Excerpted text
Author: Alexander Vandesompele

Reservoir computing with spiking populations

Passively compliant robots are robots with passive compliant parts, for instance springs or soft body parts. They can be cheaper, safer and more versatile than traditional stiff robotics. Since the compliance introduces non-linearities that are not easy to model analytically, we need to monitor the body with sensors and use machine learning to interpret those sensors.

Reservoir computing allows to train non-linear dynamical systems using only simple machine learning techniques. The unit of our reservoir is a population of spiking neurons. During training the desired motor commands are gradually taught to the closed loop system (with gradual FORCE learning), as illustrated in the figure below. The only weights that need to be learned are those to the readouts.

The tasks
1/ Answer these from the passage on reservoir computing with spiking populations:
(a) What two examples of passive compliant parts does it give?
(b) What is the unit of the reservoir?
(c) Which weights are the only ones that need to be learned?
2/ Pick up the passage on reservoir computing with spiking populations after its final sentence and carry it on for one more paragraph.

Raw records
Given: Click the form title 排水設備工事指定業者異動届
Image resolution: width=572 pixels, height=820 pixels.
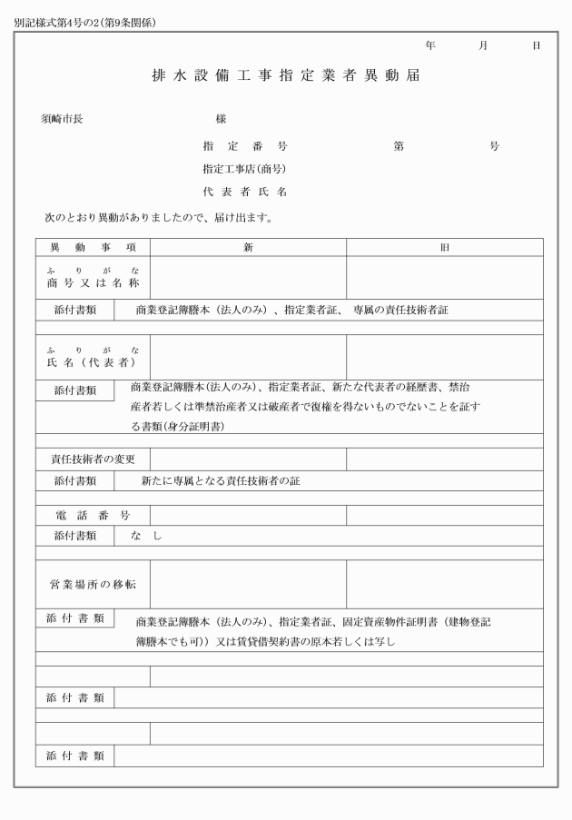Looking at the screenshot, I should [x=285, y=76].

* * *

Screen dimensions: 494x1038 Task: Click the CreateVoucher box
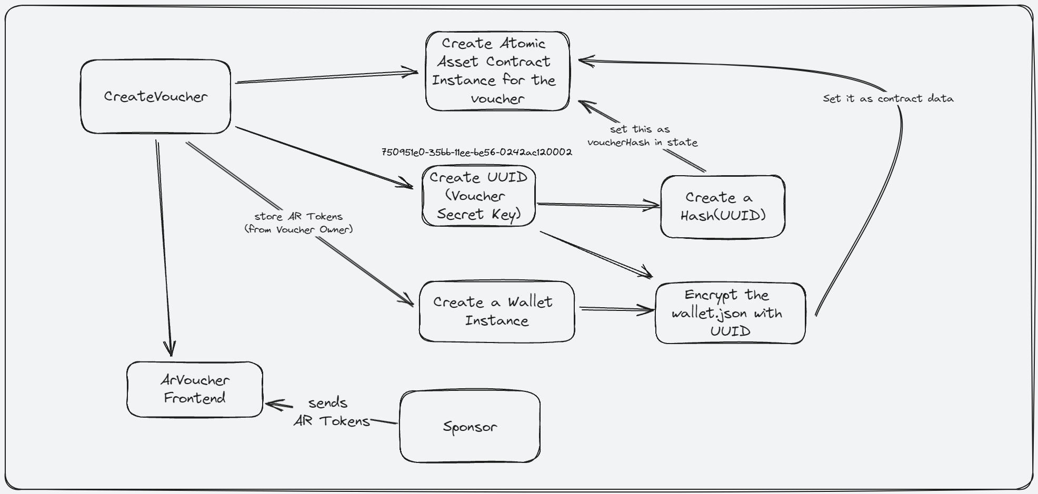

Expected responses
1/
(a) Springs or soft body parts.
(b) A population of spiking neurons.
(c) Those to the readouts.

2/
Model_overview_v2

The neurorobotics platform provides a convenient interface between the robot model and a spiking ‘brain’. After training, we have a closed loop system consisting of only the body and its ‘brain’. The body sensors drive the ‘brain’ activity which in turn drives the actuators. The motor commands are ‘embedded’ into the dynamics of this system. The animation below shows the resulting trained closed loop gait controller. Spike trains are shown for all neurons in one population.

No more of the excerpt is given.